Bu yöntemi duyduğumda ilk aklıma gelen 12 Eylül 1980’de yapılan askeri faşist darbe oldu. Bu darbeyle patronlar sınıfının ilk yaptığı şey işçi sınıfının örgütlü güçlerini ortadan kaldırmak oldu ve bunun için devletin bütün gücünü, her türlü baskı aracını kullandılar. Darbe öncesinde örgütlü güçler zıvana gibi işçileri bir arada tutmaya yarıyordu ve aynı taş evler gibi sağlam, kendini yenileyen bir işçi sınıfını ortaya çıkartıyordu. İşte patronlar sınıfının korkusu da kendi düzenlerini yıkacak bu yapılardı. Faşist darbe toplumsal hayat içindeki zıvanaları yani işçi sınıfının örgütlerini yok etti.
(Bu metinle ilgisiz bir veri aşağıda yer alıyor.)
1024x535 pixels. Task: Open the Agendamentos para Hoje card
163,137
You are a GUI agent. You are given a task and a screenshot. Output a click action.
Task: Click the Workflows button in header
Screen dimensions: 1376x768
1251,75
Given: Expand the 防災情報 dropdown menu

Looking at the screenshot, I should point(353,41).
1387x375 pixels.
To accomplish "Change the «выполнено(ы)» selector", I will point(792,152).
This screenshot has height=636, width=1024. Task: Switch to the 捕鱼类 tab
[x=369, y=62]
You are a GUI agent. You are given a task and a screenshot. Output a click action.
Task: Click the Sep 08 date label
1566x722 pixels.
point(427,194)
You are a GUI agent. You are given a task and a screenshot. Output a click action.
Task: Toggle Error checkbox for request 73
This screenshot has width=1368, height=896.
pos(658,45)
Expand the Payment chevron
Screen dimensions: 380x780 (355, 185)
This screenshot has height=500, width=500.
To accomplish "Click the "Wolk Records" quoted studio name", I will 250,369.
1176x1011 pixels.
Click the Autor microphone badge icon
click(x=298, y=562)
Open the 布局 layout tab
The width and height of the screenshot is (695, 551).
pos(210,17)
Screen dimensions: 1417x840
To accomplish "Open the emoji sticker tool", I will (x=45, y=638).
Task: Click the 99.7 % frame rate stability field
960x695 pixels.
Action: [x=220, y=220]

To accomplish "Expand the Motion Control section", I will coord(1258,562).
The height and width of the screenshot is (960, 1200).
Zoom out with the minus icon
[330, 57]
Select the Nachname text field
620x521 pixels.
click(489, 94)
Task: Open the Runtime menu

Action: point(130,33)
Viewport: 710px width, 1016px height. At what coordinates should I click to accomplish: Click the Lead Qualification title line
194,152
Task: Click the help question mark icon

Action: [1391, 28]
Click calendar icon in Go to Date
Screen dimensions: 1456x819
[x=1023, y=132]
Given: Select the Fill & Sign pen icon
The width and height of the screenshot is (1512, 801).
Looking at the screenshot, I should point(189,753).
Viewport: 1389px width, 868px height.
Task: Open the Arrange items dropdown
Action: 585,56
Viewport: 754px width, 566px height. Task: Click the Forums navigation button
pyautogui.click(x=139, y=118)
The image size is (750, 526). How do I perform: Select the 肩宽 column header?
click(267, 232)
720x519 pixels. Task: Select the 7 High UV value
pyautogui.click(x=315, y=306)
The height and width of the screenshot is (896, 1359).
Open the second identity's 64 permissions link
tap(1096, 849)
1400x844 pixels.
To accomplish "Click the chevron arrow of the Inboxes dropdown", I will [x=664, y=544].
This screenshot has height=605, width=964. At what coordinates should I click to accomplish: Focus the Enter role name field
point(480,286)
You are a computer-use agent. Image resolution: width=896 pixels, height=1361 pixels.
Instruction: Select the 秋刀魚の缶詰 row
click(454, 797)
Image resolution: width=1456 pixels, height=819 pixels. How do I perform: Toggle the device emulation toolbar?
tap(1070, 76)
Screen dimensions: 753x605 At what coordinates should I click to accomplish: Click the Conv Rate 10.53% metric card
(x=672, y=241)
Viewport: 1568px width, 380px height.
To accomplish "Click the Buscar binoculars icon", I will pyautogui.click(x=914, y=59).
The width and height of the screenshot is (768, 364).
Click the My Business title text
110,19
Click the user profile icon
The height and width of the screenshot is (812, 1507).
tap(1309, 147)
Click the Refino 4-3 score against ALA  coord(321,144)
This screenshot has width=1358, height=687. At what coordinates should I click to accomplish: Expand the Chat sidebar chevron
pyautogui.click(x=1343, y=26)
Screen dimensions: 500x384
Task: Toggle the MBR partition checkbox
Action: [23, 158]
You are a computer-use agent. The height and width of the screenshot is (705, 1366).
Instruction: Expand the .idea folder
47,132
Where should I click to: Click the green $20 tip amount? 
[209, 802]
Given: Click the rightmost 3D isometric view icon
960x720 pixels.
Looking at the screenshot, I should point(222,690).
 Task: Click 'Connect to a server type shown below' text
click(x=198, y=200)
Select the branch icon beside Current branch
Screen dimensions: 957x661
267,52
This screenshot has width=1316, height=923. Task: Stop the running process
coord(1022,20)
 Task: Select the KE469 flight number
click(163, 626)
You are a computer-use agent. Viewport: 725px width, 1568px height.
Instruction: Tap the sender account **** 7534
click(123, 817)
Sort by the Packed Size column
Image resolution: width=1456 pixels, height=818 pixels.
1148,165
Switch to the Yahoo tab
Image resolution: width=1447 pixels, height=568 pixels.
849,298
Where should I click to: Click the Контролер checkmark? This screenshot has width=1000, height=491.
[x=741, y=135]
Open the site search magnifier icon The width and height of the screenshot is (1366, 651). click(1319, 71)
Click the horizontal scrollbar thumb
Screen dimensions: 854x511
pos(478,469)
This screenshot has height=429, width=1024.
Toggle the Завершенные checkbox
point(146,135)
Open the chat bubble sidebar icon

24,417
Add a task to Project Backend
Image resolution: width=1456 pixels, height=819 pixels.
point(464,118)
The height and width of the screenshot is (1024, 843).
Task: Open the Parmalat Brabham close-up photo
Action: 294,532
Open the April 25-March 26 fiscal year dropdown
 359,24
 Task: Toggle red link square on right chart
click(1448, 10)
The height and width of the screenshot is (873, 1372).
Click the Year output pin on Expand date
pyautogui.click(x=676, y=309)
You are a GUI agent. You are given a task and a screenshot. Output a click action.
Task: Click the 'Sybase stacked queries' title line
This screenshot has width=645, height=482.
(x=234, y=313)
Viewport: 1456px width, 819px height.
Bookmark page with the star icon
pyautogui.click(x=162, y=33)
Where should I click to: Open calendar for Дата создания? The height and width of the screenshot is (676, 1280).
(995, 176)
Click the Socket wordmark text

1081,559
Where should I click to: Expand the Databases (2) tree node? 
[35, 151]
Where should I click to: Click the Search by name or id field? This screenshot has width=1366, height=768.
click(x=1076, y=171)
Taş evlerdeki zıvanalar çıkartılınca nasıl yapı yıkılıp taşlar dağılırsa işçiler de örgütsüz kalınca dağıldı. Örgütsüz kalan işçi sınıfının elinden hakları bir bir alınmaya başlandı. Bugünün işçilerini zıvanadan çıkartan bugünkü şartlar böyle oluşturuldu. Sermayenin ve iktidarın işçi ve emekçileri nefessiz bırakan saldırıları karşısında yeterli düzeyde tepki verilememesi bu nedenle mümkün oldu. İşçi sınıfının, toplumun umudu olan mücadelesi ve dayanışması soldu. Toplum biriken sorunlar ve çaresizlik algısı nedeniyle gerçekten zıvanadan çıktı.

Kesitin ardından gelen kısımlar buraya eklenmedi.